Science isn't some binary thing. You can do poor science, and you can do great science. Some variables are hard or impossible to control for. Some fields make this simpler than others. I'd say that as we've continually endeavored with the sciences we're probably better at it now than we've ever been before.
Synthetic conditions are absolutely critical to science. Typically, the more conditions you can specify in the experiment, the more reproducible it should be. Some of these are very difficult, and others in the thread have pointed out that some don't get labeled in the journals.
If we ran such experiments in the wild, completely outside of control, then we can never know what we're really observing. By controlling the environmental variables your observations gain meaning.
Yes, because you are trying to control your variates? Just because physics is the most amenable to experimental control does not mean that the only real science is physics.
I mean by that measure, medicine is not a science either because we don't know most of the possible confounding variables. That doesn't mean that attempting to use the scientific method still isn't the correct choice.
> Just because physics is the most amenable to experimental control does not mean that the only real science is physics.
That's not what I'm trying to say here at all. The point isn't about how amenable you are to experimental control.
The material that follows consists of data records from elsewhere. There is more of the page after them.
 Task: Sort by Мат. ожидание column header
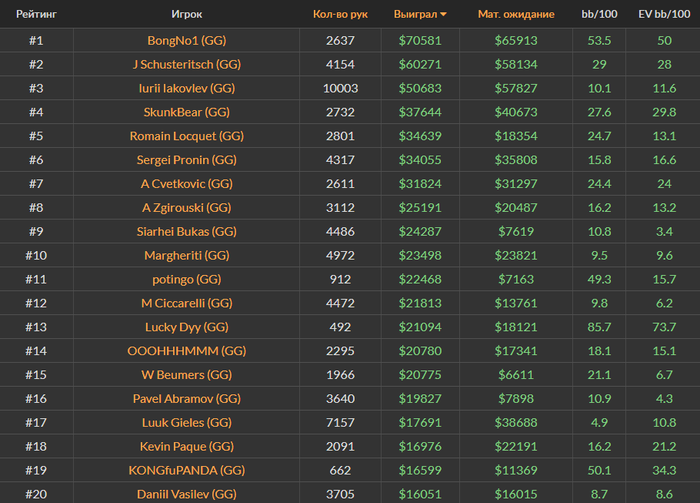[515, 15]
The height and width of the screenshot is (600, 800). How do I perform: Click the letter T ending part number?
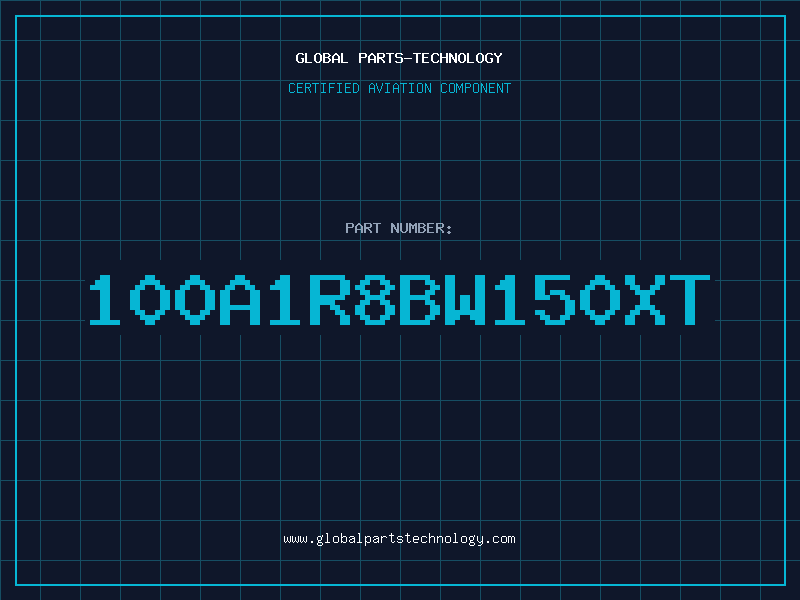[x=689, y=299]

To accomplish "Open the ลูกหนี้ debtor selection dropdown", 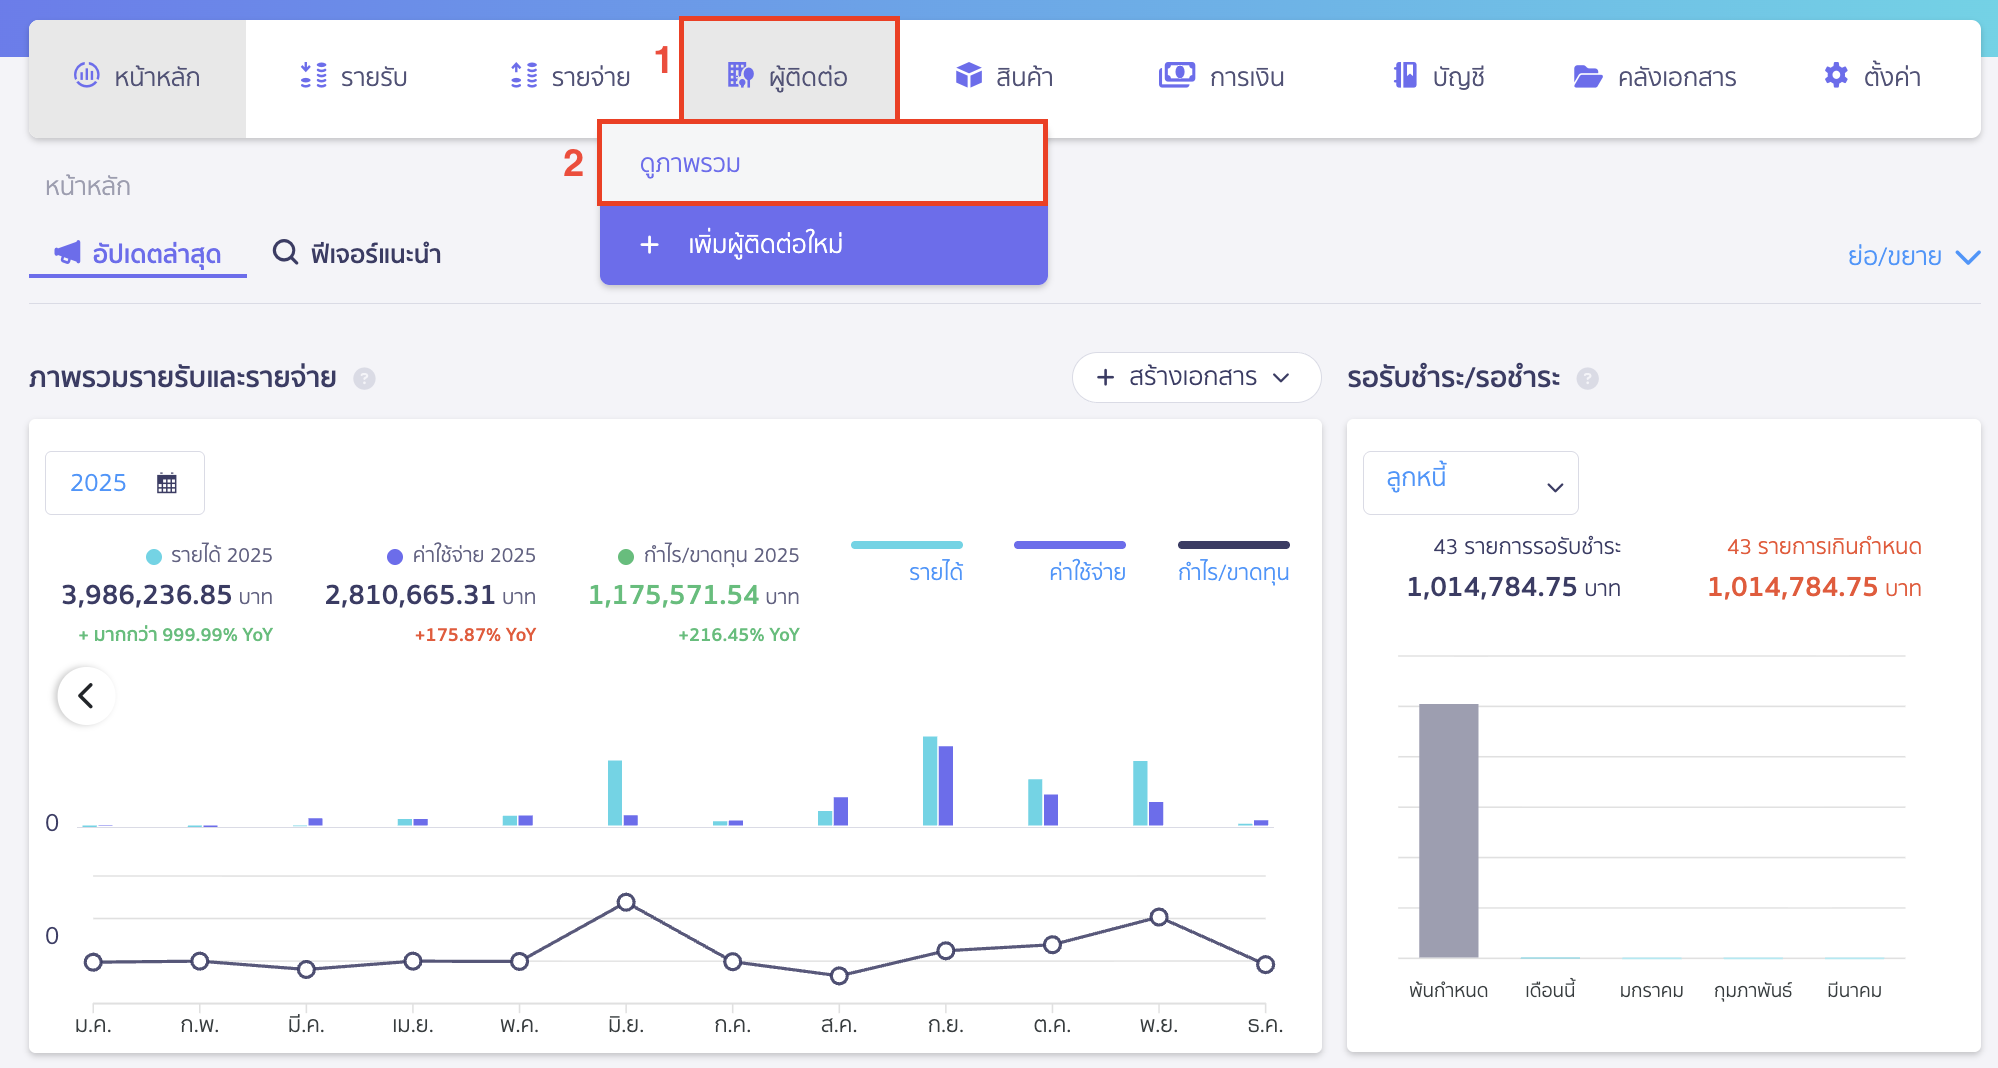I will (x=1469, y=483).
The point is that even when experimental control is easy to isolate out, like in the physics example above (which I don't think is true in all of physics, by the way), it's not free. You're trying to compensate for the lack of available statistical power to measure an effect in noisy data by cutting down on the noise in the data. But you're doing it by generating the data in an environment that doesn't exist outside of laboratory conditions. Writing off replication failure as not being a problem because lab conditions are difficult to reproduce misses this; if the findings are difficult to replicate in other conditions, that could indicate that the findings are more narrow in scope than the study suggests. As I pointed out downthread, for example, if all the rodents in an experiment on a drug are on the same diet, all the experiment proves (assuming it's otherwise well run) is that the drug works in combination with this diet. If the drug works independently of diet, then the findings on the drug are generalizable. If it doesn't, though, they aren't. And if you have 60 years of medical research based in part on studies with rodents who eat diets very differently than what rodents eat in the wild, or what people eat, then it raises all sorts of questions about the state of medical research. That doesn't mean that medicine isn't a real science, it just raises questions about how well it tells us what we think it's telling us.